Les Maliens ont célébré la fête de l’Aïd, connue localement sous le nom de Tabaski, dans une atmosphère particulièrement tendue. Cet événement survient après l’attaque complexe du 25 avril, un choc qui a ébranillé le régime militaire en place et coûté la vie au ministre de la Défense, Sadio Camara. Le Groupe de Soutien à l’Islam et aux Musulmans (GSIM) avait par la suite brandi la menace d’un « assaut final » sur Bamako, dans l’espoir de renverser la junte au pouvoir.
Il est de notoriété publique que les groupes jihadistes affectionnent particulièrement de mener leurs opérations militaires lors des jours de célébrations musulmanes, croyant ainsi s’assurer une faveur divine accrue.
Cette année, l’acquisition d’un mouton, élément central de la Tabaski, s’est avérée un luxe inaccessible pour la majorité des familles, tant en milieu urbain que rural. Cette situation découle directement de la pression exercée par les groupes armés. Dans les régions rurales, ces derniers prélèvent une part du bétail sous forme d’impôt ou s’emparent des troupeaux pour les revendre. À Bamako, ils ont tenté d’imposer un boycott de la capitale, une tactique déjà observée au Burkina Faso et dans d’autres localités maliennes. Bien que les forces de sécurité maliennes s’efforcent de maintenir les principaux axes ouverts, ce boycott, même s’il n’est pas totalement étanche, pèse lourdement sur le moral des Bamakois.
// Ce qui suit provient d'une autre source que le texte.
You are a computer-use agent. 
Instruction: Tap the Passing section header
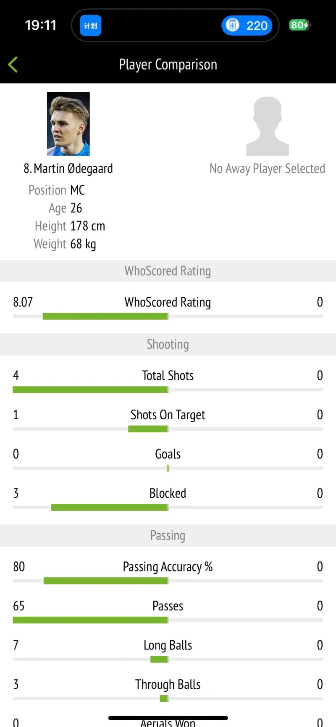168,535
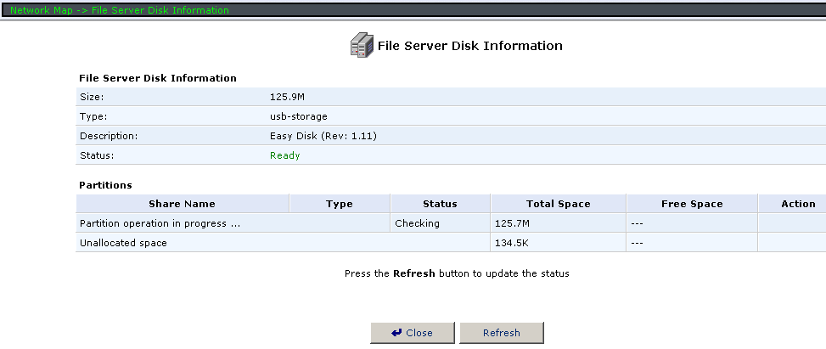This screenshot has height=349, width=826.
Task: Click the Type column header
Action: pos(339,204)
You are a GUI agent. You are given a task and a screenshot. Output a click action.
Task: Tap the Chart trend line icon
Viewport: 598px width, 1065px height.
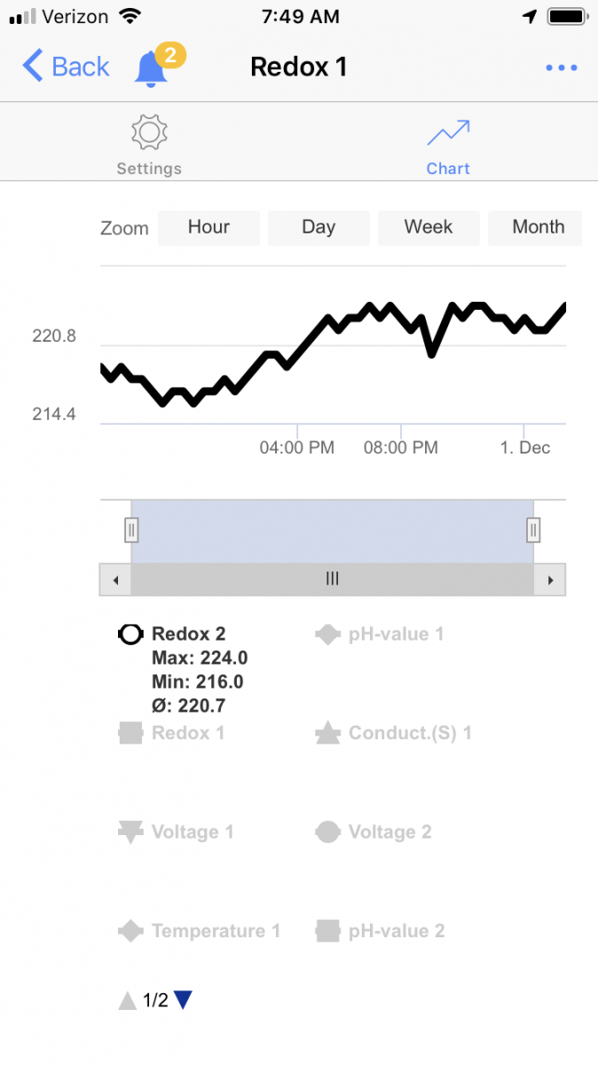tap(448, 133)
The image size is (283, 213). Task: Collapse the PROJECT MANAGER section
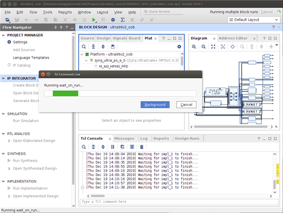pyautogui.click(x=4, y=35)
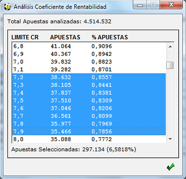The image size is (186, 179).
Task: Click the scrollbar down arrow
Action: [170, 139]
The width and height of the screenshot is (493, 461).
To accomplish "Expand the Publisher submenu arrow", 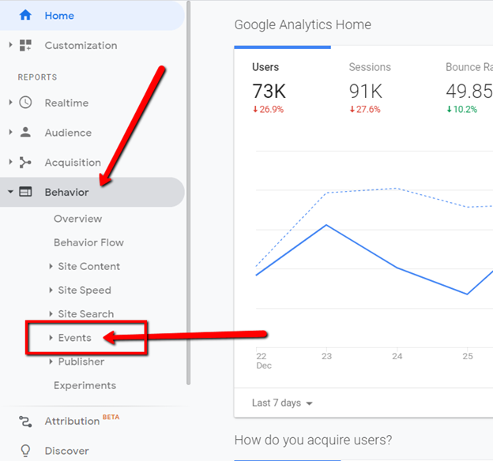I will (51, 362).
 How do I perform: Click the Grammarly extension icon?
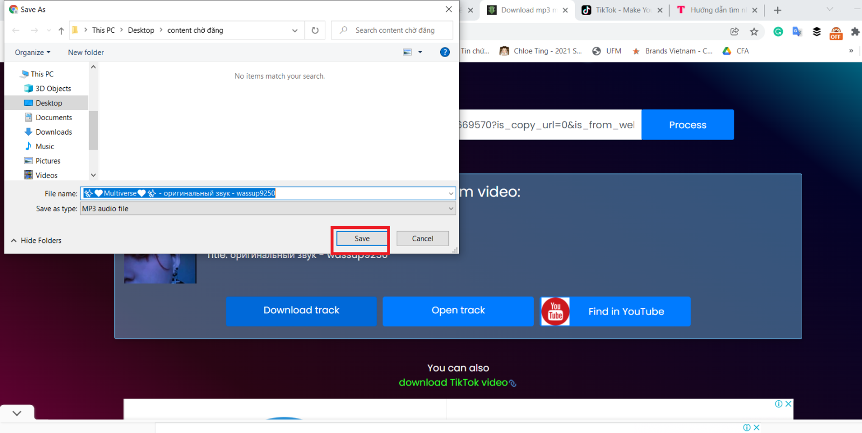778,32
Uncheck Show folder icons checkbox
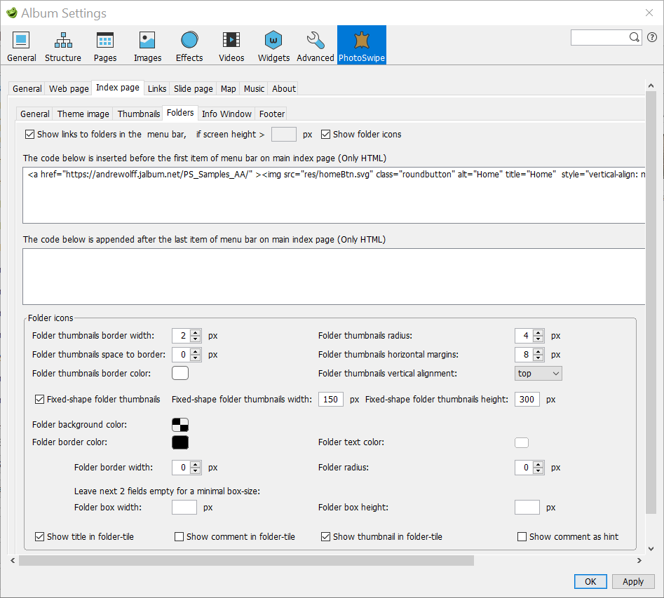The width and height of the screenshot is (664, 598). tap(326, 135)
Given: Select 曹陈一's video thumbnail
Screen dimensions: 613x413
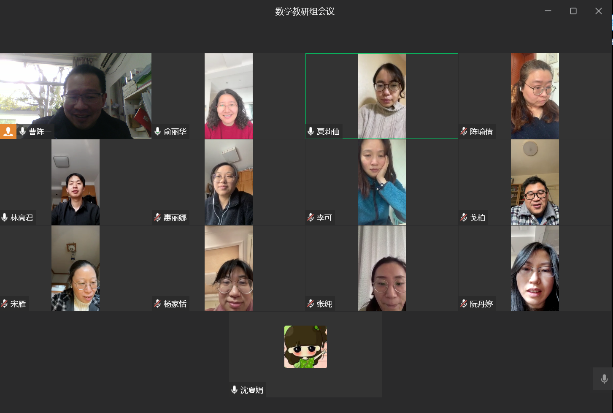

Des prix exorbitants pour le bétail ont également été constatés à Niamey, la capitale du Niger. La région ouest du Niger, traditionnellement un fournisseur majeur de bétail, subit des assauts incessants de la part du GSIM et de l’État islamique au Sahel. Ces derniers jours, les deux entités ont ciblé plusieurs positions militaires et civiles, provoquant de nombreuses victimes. Ils ont profité du redéploiement de l’armée nigérienne vers le nord, mobilisée dans le cadre d’une riposte envisagée pour la reprise de Kidal, une ville stratégique dans la Zone AES. Cette situation souligne la complexité de la sécurité au Sahel et l’interconnexion des défis que rencontrent les pays membres de l’Alliance des États du Sahel, notamment l’AES Mali Burkina Niger.